## WHAT YOU WILL DO
[A] According to the Shorea guiso article, what executive order regulated the prices of guijo lumber in the Philippines in 1947?
[B] Write out the Shorea guiso article word for word from "The color of the" to "occasionally reddish tint.".

BEGIN EXTRACT TO READ

Shorea guiso
- Conservation status: Vulnerable (IUCN 3.1)

Scientific classification
- Kingdom: Plantae
- Clade: Tracheophytes
- Clade: Angiosperms
- Clade: Eudicots
- Clade: Rosids
- Order: Malvales
- Family: Dipterocarpaceae
- Genus: Shorea
- Species: S. guiso
- Binomial name: Shorea guiso (Blanco) Blume
- Synonyms: Isoptera burckii Boerl. ; Mocanera guiso Blanco ; Shorea vidaliana Brandis ;

= Shorea guiso =

- Genus: Shorea
- Species: guiso
- Authority: (Blanco) Blume
- Conservation status: VU

Species of tree native to Southeast Asia

Guijo (Shorea guiso) is a species of plant in the family Dipterocarpaceae. It is a tree found in Cambodia, Laos, Vietnam, Sumatra, Peninsular Malaysia, Borneo and the Philippines. The name guijo is a Philippine Spanish word derived from the Tagalog gihò. This is also sometimes known as red balan or red balau sharing its name with Rubroshorea balangeran. Other local names include yamban-yamban in Zambales and taralai in Tarlac.

== Description ==
Shorea guiso is a tree that can grow up to 30 m to 40 m and its diameter can measure up to 1.80 m or more. Guijo can be differentiated by the color of its branchlets, which are dark. Primarily, its habitat can be found at low altitudes of the forest, normally inhabiting ridges.

The color of the bark is light reddish brown when it is newly bared. Its weight is usually moderately heavy to heavy and the wood is moderately hard to hard and splitting it can be tough. It has light grayish brown thin sapwood that can be clearly determined from the heartwood, which has a light ashy brown to brown in color, with occasionally reddish tint.

The shape of the leaves ranges from lanceolate or ovate lanceolate to oblong with nerves having at least 15 pairs. The leaf is also acute with an accuminate apex and a rounded base, and a glabrous or nearly glabrous skin.

== Importance ==
Guijo is generally used for construction, furniture making, ship and boat farming, and other uses that needing hard wood with aesthetically pleasing grain. It is also used as a decking product due to its resistance to rot and insects except termites. Although, guijo is not long-lasting when exposed gravely to weather or when it touches the ground. Thus, it is only used when extreme durability is not an issue and material would not be severely exposed. The resin of the tree is used as ingredient for producing varnishes and paints.

In the Philippines, prices of guijo lumber was regulated in 1947 by President Manuel Roxas through Executive Order No. 66. The order sets a ceiling price for guijo lumber and other types of lumber in the Philippines.

== Conservation status ==
In the Philippines, Guijo was abundant in 1921 and it was estimated that 5% of the forests' volume covered it. During those times, it can be found in the provinces or islands of Cagayan, Isabela, Bontoc, Ilocos Norte, Ilocos Sur, Abra, Union, Nueva Vizcaya, Nueva Ecija, Pangasinan, Tarlac, Zambales, Bataan, Pampanga, Bulacan, Rizal, Laguna, Batangas, Tayabas, Camarines, Albay, Sorsogon, Marinduque, Ticao, Mindoro, Masbate, Samar, Leyte, Negros, Capiz, Agusan, Misamis, Davao, Cotabato and Zamboanga.

In 2017, the IUCN Red List website listed Shorea guiso as a vulnerable species but a website called Binhi, a greening program of Energy Development Corporation from the Philippines, listed the species as critically endangered. As of 2018, the species can be found in Southeast Asian places like Luzon (Cagayan to Sorsogon), Mindoro, Panay, Negros, Samar, Leyte, Mindanao, Basilan, Thailand, Malaya, Sumatra and Borneo. Its number decreased due to logging and kaingin or slash-and-burn.

END EXTRACT TO READ
BEGIN DATA TO EXAMINE

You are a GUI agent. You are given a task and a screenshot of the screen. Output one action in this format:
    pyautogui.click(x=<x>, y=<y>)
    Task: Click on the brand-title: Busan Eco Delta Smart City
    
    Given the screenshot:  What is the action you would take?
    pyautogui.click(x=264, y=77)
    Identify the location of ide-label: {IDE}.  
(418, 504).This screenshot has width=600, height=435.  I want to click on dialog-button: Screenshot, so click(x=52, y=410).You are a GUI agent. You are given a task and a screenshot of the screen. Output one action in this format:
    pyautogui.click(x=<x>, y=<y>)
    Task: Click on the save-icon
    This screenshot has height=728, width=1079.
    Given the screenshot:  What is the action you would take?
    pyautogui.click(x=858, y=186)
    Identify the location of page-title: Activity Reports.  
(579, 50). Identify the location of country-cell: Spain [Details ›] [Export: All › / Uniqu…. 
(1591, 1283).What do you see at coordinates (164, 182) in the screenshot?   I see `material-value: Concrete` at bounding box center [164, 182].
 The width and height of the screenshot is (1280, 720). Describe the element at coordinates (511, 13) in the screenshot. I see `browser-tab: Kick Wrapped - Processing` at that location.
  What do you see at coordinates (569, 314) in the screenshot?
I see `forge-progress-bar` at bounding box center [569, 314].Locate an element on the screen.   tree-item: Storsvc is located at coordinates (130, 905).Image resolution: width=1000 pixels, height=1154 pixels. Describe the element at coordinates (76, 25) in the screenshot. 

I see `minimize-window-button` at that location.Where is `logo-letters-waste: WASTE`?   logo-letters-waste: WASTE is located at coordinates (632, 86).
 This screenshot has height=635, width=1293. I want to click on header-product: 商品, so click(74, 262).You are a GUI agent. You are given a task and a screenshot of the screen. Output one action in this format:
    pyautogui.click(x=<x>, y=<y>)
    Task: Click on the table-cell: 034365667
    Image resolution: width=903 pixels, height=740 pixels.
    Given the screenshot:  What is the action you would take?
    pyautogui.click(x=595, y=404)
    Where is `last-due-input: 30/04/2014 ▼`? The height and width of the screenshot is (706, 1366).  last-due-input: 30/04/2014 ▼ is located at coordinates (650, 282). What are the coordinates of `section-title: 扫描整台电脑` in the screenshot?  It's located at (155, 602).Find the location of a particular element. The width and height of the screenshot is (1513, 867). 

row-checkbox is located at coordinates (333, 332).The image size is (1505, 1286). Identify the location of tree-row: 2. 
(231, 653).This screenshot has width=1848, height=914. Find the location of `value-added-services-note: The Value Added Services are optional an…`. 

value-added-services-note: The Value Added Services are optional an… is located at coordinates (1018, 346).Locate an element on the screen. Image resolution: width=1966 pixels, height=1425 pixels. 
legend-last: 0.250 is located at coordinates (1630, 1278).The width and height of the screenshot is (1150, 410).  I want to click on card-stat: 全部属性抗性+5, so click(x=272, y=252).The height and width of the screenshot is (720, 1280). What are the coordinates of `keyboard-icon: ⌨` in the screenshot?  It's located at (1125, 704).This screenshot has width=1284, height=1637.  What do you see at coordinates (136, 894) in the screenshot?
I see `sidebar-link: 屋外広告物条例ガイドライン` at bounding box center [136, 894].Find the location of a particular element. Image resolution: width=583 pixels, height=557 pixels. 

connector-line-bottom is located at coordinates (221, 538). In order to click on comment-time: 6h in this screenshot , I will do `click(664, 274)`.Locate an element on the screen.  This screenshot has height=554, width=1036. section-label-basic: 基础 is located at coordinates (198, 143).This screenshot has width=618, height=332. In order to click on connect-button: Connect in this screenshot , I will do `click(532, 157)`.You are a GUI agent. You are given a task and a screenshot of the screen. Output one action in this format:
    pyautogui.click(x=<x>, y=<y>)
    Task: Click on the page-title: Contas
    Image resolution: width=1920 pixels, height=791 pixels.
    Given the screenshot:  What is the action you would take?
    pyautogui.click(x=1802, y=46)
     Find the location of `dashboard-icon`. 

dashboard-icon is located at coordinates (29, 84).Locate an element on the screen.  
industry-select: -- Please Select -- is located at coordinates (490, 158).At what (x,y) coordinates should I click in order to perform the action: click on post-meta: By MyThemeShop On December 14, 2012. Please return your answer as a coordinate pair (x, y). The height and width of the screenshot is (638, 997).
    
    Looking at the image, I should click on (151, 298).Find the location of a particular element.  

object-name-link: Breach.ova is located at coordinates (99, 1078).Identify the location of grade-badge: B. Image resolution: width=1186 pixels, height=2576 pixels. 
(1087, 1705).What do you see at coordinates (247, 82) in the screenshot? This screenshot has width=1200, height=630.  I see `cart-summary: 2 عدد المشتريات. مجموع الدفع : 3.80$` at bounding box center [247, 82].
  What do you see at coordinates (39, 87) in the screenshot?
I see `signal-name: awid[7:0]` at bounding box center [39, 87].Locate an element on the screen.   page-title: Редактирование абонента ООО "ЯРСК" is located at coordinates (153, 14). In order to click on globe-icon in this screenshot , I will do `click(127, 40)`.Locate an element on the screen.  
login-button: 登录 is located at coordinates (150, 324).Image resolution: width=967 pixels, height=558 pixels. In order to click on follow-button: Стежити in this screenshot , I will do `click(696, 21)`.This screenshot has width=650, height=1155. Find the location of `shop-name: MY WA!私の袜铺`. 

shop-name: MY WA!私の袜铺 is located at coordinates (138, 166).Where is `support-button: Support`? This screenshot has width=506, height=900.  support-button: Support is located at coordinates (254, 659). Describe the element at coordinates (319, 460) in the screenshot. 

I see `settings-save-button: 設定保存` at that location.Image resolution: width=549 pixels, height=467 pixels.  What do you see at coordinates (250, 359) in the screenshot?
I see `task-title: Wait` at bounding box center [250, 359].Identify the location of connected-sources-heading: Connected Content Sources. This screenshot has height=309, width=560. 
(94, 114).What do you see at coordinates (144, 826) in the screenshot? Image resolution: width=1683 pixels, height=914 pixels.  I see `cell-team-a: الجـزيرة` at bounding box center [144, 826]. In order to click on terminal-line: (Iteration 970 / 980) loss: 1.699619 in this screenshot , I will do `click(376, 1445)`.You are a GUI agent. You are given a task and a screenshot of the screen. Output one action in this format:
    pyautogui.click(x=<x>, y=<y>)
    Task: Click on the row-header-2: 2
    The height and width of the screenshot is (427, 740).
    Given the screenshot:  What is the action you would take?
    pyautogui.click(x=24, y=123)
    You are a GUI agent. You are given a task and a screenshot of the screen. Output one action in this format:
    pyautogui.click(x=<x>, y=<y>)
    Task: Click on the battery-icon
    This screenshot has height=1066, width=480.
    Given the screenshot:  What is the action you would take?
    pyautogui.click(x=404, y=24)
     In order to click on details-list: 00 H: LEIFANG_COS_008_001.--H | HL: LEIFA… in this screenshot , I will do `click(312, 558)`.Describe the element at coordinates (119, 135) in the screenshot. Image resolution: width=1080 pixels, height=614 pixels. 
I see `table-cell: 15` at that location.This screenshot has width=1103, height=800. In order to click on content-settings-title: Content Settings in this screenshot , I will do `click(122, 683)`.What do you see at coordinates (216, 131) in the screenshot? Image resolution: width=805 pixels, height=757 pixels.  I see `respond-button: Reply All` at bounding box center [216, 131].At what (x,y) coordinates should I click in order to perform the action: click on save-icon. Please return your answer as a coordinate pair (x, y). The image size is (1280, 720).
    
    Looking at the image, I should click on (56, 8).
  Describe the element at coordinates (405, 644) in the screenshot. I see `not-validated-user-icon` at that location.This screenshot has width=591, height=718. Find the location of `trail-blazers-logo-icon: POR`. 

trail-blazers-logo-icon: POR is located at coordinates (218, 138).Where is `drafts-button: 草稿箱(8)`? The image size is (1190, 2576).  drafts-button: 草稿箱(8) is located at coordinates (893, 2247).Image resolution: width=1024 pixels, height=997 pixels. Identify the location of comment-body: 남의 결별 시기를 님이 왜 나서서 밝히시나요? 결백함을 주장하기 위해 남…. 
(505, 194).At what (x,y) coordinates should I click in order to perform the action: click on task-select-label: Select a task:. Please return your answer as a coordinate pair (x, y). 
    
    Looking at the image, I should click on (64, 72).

END DATA TO EXAMINE

## EXPECTED RESULTS
[A] Executive Order No. 66

[B]
The color of the bark is light reddish brown when it is newly bared. Its weight is usually moderately heavy to heavy and the wood is moderately hard to hard and splitting it can be tough. It has light grayish brown thin sapwood that can be clearly determined from the heartwood, which has a light ashy brown to brown in color, with occasionally reddish tint.